Pinus ravii

Scientific classification
- Kingdom: Plantae
- Clade: Tracheophytes
- Clade: Gymnospermae
- Division: Pinophyta
- Class: Pinopsida
- Order: Pinales
- Family: Pinaceae
- Genus: Pinus
- Subgenus: P. subg. Strobus
- Section: P. sect. Quinquefoliae
- Subsection: P. subsect. Strobus
- Species: P. ravii
- Binomial name: Pinus ravii R.C.Srivastava, 2013
- Synonyms: Pinus wallichiana var. parva K.C.Sahni;

= Pinus ravii =

- Genus: Pinus
- Species: ravii
- Authority: R.C.Srivastava, 2013
- Synonyms: Pinus wallichiana var. parva K.C.Sahni

Species of conifer

Pinus ravii is a rare, disputed species of large-sized conifer in the family Pinaceae, closely similar to Pinus wallichiana and possibly synonymous with it.

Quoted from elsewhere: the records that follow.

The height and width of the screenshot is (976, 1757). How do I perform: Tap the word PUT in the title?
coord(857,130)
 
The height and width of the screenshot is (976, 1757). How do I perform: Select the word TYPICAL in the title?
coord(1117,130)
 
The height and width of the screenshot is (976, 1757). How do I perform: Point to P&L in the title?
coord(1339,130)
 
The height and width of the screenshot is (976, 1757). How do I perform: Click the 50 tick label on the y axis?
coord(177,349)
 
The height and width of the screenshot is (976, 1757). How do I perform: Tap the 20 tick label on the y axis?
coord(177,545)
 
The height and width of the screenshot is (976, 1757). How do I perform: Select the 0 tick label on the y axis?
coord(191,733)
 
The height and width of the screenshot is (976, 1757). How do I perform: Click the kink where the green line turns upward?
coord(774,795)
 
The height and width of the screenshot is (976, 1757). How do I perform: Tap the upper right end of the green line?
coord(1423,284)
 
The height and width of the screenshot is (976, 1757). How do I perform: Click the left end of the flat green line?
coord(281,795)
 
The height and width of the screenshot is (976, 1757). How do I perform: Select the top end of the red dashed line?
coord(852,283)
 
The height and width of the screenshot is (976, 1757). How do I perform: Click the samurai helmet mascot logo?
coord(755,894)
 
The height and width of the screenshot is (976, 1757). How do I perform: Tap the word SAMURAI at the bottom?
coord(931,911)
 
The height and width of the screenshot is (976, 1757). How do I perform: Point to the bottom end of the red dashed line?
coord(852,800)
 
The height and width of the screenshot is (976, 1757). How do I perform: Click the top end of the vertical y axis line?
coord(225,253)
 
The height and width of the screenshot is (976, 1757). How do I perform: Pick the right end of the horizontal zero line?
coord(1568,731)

It is native to the Arunachal Pradesh of northern India, where it grows in a temperate climate within the Himalayan Mountain Range. Pinus ravii is also reported to have a greyish-white bark with an abnormal structure compared to Pinus wallichiana (which it was originally listed as a synonym of).